Input records:
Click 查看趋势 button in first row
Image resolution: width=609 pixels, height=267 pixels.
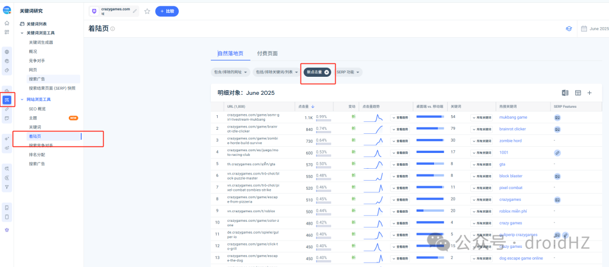click(400, 117)
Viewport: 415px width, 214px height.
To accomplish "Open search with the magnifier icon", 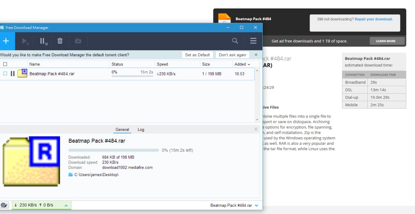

Required work: Pictures aside, reproduce every record exactly as it stands.

Your solution:
Click 查看趋势 button in first row
Image resolution: width=609 pixels, height=267 pixels.
click(400, 117)
Viewport: 415px width, 214px height.
To accomplish "Open search with the magnifier icon", 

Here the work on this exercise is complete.